*Extract*
##############################
CalPilots, in conjunction with CAAPSO (thank you Doug Rice and Stephen McHenry), has finally received air quality data from Bay Area Air Quality Management District. BAAQMD is a public agency entrusted with regulating stationary sources of air pollution in the nine counties that surround San Francisco Bay. It took a year of persistent effort but we finally have baseline airborne lead data samples for RHV. This baseline data is important to capture so that pilots aren’t wrongly blamed for increased airborne lead levels from all of the digging and construction going on around Reid-Hillview for the BART/VTA extension.
As a brief history, this was the timeline to receive the data:
July 2023: CalPilots made a California Public Records Request (CPRA) for information regarding Airborne Lead Levels from BAAQMD PRCA monitoring sites.
March 2024: At San Martin Airport, Doug Rice (CalPilots VP, region 3) engaged with a BAAQMD technician working on the San Martin Airport monitoring site seeking assistance in getting a response from BAAQMD.
##############################
*Stated exercise a*
Answer these questions from the airborne lead text, one per line:
(i) Which agency supplied the air quality data?
(ii) In what month and year did CalPilots make its California Public Records Request?
(iii) At which airport did Doug Rice speak with a BAAQMD technician?
The records have no connection to the airborne lead text.

*Items*
##############################
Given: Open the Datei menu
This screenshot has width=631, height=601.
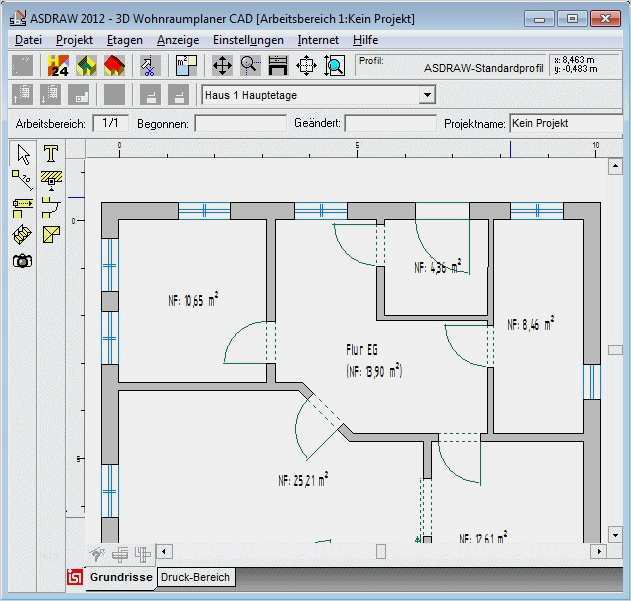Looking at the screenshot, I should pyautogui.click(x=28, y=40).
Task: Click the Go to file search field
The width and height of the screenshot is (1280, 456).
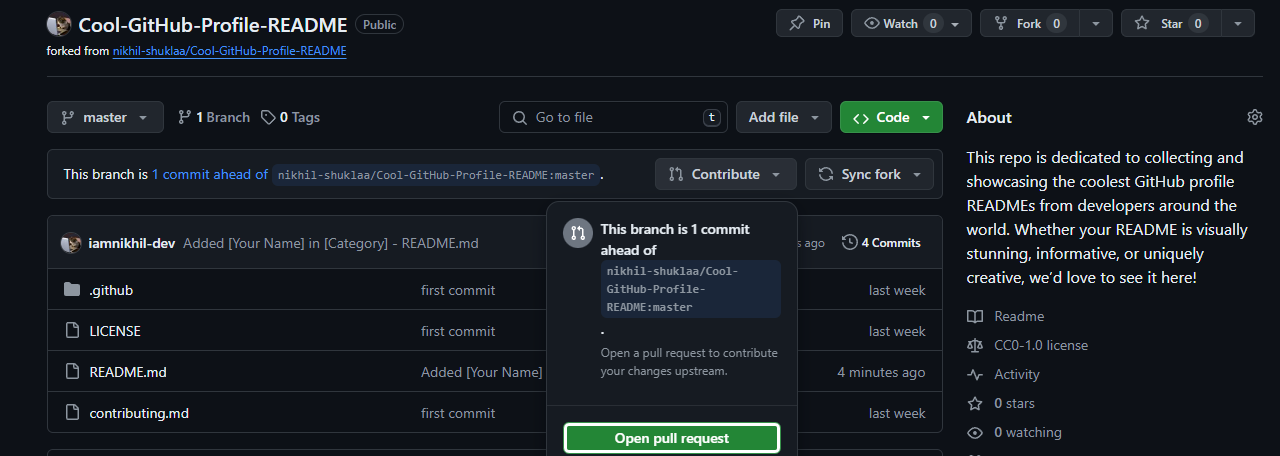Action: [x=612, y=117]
##############################
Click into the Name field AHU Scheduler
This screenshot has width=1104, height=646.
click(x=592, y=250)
##############################
*Stated exercise b*
Write out the records again, starting at the line containing "Given: Open the Datei menu" and ending at the line containing "Action: [x=612, y=117]", with "Datei" swapped for "File" and nothing else changed. Leave out the pictures.

*Task answer a*
(i) Bay Area Air Quality Management District (BAAQMD)
(ii) July 2023
(iii) San Martin Airport

*Task answer b*
Given: Open the File menu
This screenshot has width=631, height=601.
Looking at the screenshot, I should pyautogui.click(x=28, y=40).
Task: Click the Go to file search field
The width and height of the screenshot is (1280, 456).
Action: [x=612, y=117]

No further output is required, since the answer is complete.